Fermilab
The front gate of the Fermi National Accelerator Laboratory, Sept. 22, 2011. Getty Images/AFP/MIRA OBERMAN

Our knowledge of what the universe is made of is woefully incomplete. The planets, stars and galaxies in the observable universe constitue just 5 percent of it, while the remaining 95 percent is “dark” — made of dark matter and dark energy.

What is this dark universe made of? Are dark matter and dark energy composed of just one kind of particle, or is there a whole raft of exotic particles out there, just waiting to be discovered?

These are perhaps the biggest questions today’s particle physicists are faced with.

One hypothetical class of particles that physicists believe dark matter may be made of is the “sterile” neutrino.

Neutrinos — once described as “the most tiny quantity of reality ever imagined by a human being” — are perhaps the most exotic and least understood of all known subatomic particles. Produced by the decay of radioactive elements, these particles rarely, if ever, interact with matter, making them extremely hard to detect and study. Every second, trillions upon trillions of neutrinos traveling at nearly the speed of light pass through Earth.

Currently, neutrinos are known to have three different types, or “flavors” — the electron neutrino, the muon neutrino and the tau neutrino. Each of these flavors can change into the other, “oscillating” spontaneously as they travel over long distances. These particles, on the rare occasions they interact with surrounding matter, do so via weak nuclear force. On the other hand, scientists believe that sterile neutrinos — if they exist — only do so through gravity.

Unfortunately, the hunt for sterile neutrinos has not been very fruitful. In August, researchers at the IceCube Neutrino Observatory in Antarctica revealed that they had failed to detect the particles, but had placed “strong limits on its possible existence.”
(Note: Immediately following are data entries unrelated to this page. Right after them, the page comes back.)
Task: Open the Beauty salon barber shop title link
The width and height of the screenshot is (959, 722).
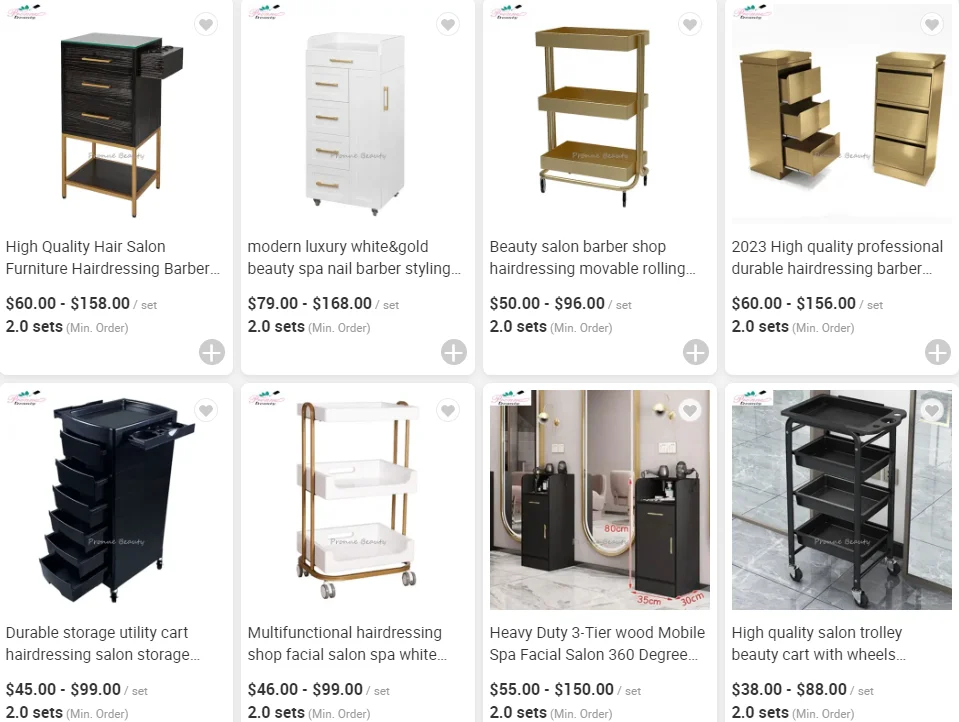Action: [x=592, y=258]
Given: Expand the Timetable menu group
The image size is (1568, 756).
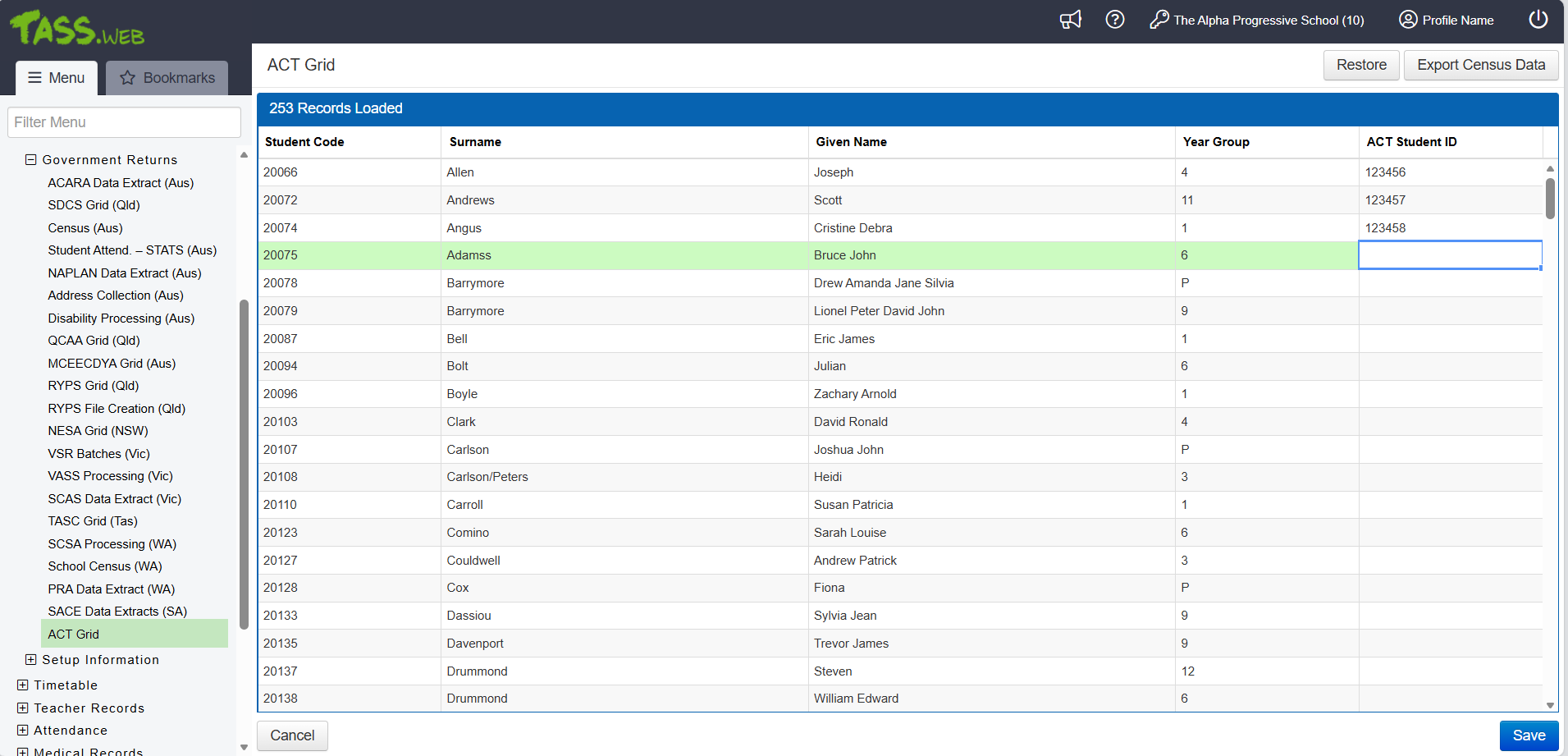Looking at the screenshot, I should (x=23, y=685).
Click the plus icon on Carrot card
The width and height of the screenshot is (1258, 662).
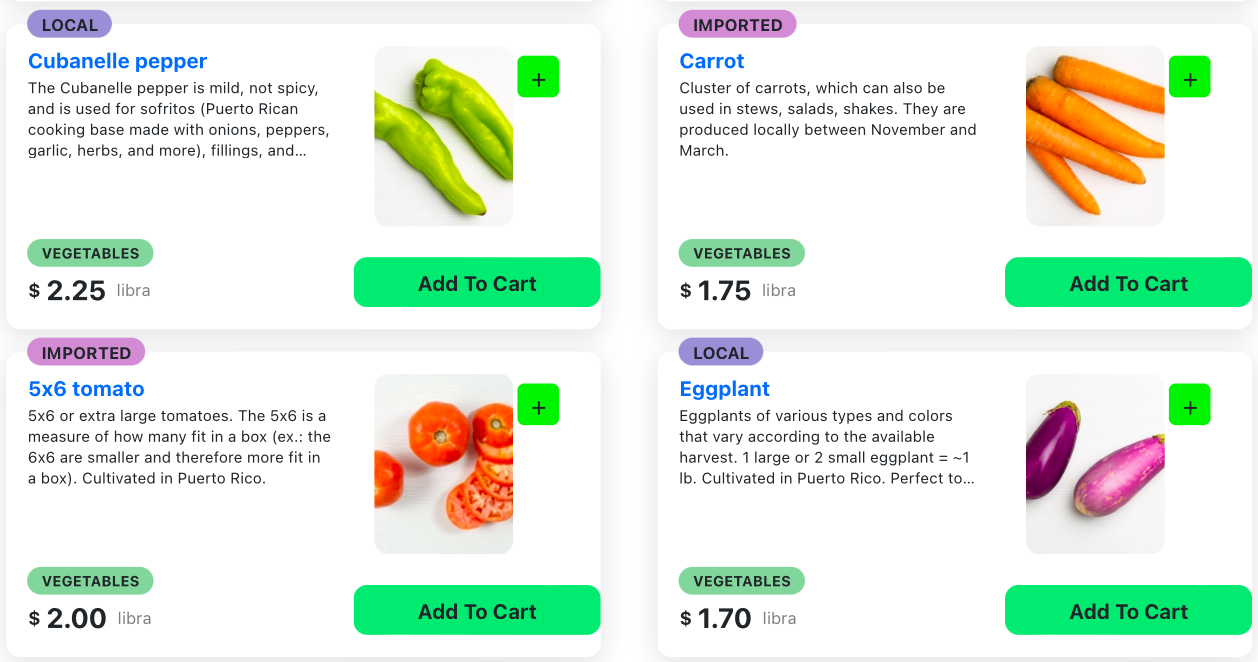click(x=1189, y=77)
And on Friday, researchers associated with the Daya Bay Neutrino Experiment in China and the Main Injector Neutrino Oscillation Search (MINOS) collaboration at the Fermi National Accelerator Laboratory in the U.S. also reported that their hunt for the elusive particles had come up empty, even as they narrowed down the “phase space” where sterile neutrinos may be hiding.
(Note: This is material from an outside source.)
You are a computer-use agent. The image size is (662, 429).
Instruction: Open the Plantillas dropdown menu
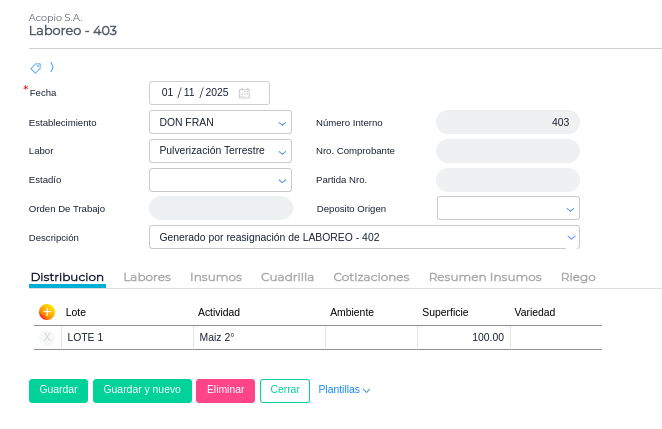pos(344,390)
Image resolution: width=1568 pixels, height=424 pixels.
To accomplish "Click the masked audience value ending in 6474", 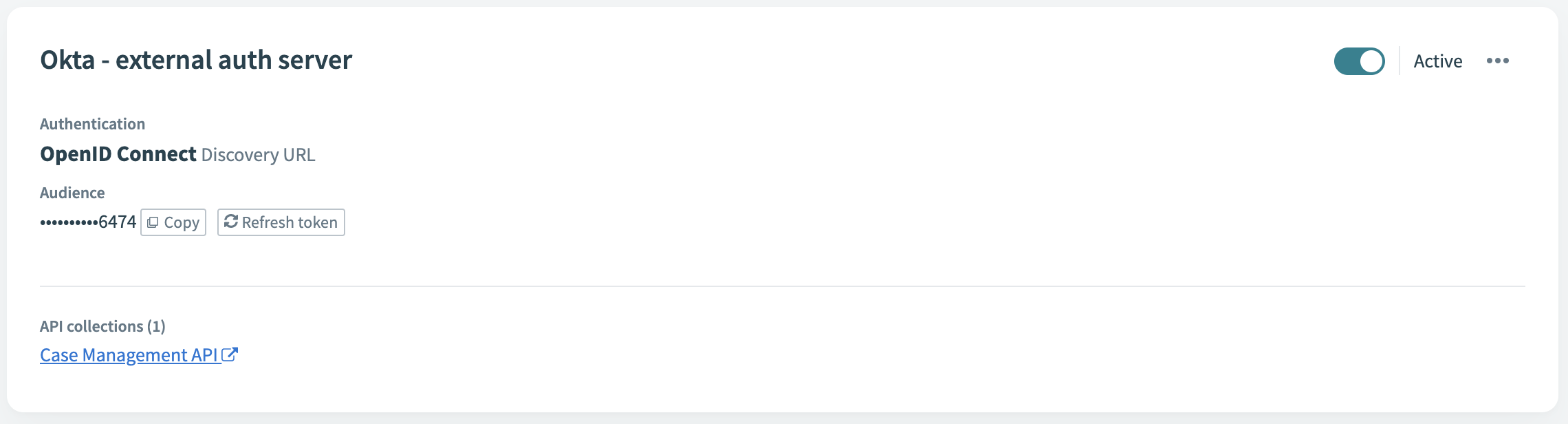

“In the Big Bang at the very beginning of the universe, some of the energy turned into particles that so far have proven to be completely invisible,” Milind Diwan, a physicist at the U.S. Department of Energy’s Brookhaven National Laboratory, said in a statement. “That there exists such matter that is dark—undetectable—is an established fact. What that is composed of is a big mystery. Every time we find a hint of a new neutral particle that could account for this missing energy—or a new search method—it offers us a window into the universe that we must explore.”

The experiments were designed to observed neutrino oscillations. Scientists hoped that doing so would provide them a glimpse of a two-step flavor change — muon neutrinos briefly transforming into sterile neutrinos, which would make their presence known by the lack of any detectable signal, before morphing into electron neutrinos.

While the MINOS experiment looked at the rate at which the muon neutrinos disappeared, the Daya Bay experiment used a beam of electron antineutrinos and measured the rate at which they vanished.

Their conclusions were similar — if sterile neutrinos exist, there is now a very small “parameter region” where they may still be “hiding.”

“We can’t say that these light sterile neutrinos don’t exist, but the space where we might find them oscillating into the neutrinos we know is getting narrower,” Alex Sousa from the University of Cincinnati, one of the scientists associated with MINOS, told Symmetry magazine.